Enhancing procurement of donor eyes: In 1980, it was realized that registered list of donors was less than thousand all over the country despite the fact that the eye banking work was initiated in 1945. Further, the main source of donor eyes for corneal surgical work was Sri Lanka. Thus, it was felt that both pledging and actual eye collection needed enhancement.

Formation of a National Body: It was further felt that there was a great need of a nationalized body in India, which can tackle the country’s wide problem of corneal blindness. Thus, with the leadership of late Dr. R. P. Dhanda, seven of pioneers (which included five Ophthalmologists and two non

Ophthalmologists) in cornea and eye banking, gave the idea of establishing Eye Bank Association of India (EBAI) in September 1988 and the dream came true on 4th January 1989, when the EBAI was born.

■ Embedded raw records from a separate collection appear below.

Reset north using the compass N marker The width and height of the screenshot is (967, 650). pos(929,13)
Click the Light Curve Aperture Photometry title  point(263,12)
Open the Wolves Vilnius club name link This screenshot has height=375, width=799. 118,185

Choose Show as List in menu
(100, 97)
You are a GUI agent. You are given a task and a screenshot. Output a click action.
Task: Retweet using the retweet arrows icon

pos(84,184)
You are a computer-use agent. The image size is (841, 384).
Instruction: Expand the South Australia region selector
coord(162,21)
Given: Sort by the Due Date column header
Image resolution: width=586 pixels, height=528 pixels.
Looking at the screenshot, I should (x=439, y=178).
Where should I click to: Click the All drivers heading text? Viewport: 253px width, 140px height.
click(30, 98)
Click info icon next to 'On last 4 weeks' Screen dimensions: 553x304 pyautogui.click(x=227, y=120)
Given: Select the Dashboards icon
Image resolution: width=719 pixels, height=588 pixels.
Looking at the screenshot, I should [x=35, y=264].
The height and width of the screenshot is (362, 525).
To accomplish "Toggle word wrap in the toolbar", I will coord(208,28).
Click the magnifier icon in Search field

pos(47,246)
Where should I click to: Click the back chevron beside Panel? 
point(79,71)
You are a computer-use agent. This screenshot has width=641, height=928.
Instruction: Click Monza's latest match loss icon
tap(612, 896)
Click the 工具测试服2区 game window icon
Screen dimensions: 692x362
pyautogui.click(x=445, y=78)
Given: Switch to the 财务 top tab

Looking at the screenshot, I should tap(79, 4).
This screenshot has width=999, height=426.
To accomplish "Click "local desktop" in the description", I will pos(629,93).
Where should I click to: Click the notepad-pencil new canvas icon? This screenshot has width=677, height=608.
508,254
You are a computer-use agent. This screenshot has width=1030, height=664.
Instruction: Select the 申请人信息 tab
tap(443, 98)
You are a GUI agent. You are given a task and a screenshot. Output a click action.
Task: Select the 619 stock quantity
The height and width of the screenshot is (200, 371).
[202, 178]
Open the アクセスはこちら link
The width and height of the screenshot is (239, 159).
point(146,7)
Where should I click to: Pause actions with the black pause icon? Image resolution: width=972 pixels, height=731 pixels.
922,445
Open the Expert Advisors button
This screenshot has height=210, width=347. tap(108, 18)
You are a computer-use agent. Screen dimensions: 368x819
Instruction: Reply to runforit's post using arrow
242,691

Five zones were formulated to share the country’s responsibility of corneal blindness and eye banking, and five leaders were earmarked, one for each zone, During that period it was also realized that the necessity of spreading the Eye Bank Messages one and all for which  a periodical “Punarjyoti” was published.

Involvement of dignitaries and celebrities: Realising the need for a pan India appeal, EBAI worked with various celebrities to create a forceful appeal. The celebs are popular, influential and loved by fans across the globe. And add to their off screen person, they also support noble cause and are philanthropists. Aishwarya Rai was the first celebrity to endorse eye donation and appeared in a short film which was created by Ogilvy & Mather. The short film generated tremendous interest and helped eye donation movement gain momentum.

What is to be done in next three years in Eye Banking?

From the data available, an annual performance of around 100,000 corneal transplants would have a salutary effect on the problem of reversible corneal blindness in India. Meeting this demand would require double that number of corneas to be harvested, i.e., 200,000 annually. To have two million eyes we have to pledge in million to reach the demand.

What are the formalities to be followed if a person wants to donate his/her eyes?

As per Organ Act 1994, the eyes can be removed from the deceased only after obtaining the written consent from the next of the kin or permission from the police in charge of the body irrespective of whether the deceased had expressed his or her desire to donate eyes after death.

Can the eyes be removed from a living person for donation?

No, they are to be removed only after the death.

Within how much time after death should the eyes be removed?

They can be removed six hours after the death of the donor.

Who is authorized to remove eyes from a donor’s body?

As per the Organ Act 1994, it has to be removed only by medical practitioner at least with MBBS Degree.

What exactly is transplanted from the donor eye?

Only the cornea is transplanted. All the myths, such as person will born as blind in next birth, face will be mutilated after eye removal are all wrong, which need to be removed from our society.

How long can the donor eyes be kept/ stored before transplantation?

Sooner the better. If in moist chamber, within 24 hrs. If in MK medium, within 72 hrs.

Facts about eye donation

- Eyes can be donated only after death

- Eyes must be removed within 4 - 6 hours after death

- Only a registered medical practitioner can remove eyes from a deceased.

- The eye bank team will remove the eyes from the home of the deceased or from a hospital

- Eye removal does not delay the funeral since the entire procedure takes 20-30 minutes only

- A small quantity of blood will be drawn to rule out communicable diseases

- Eye retrieval does not cause disfigurement

- Religions are for eye donation

- The identities of both the donor and the recipient are kept confidential.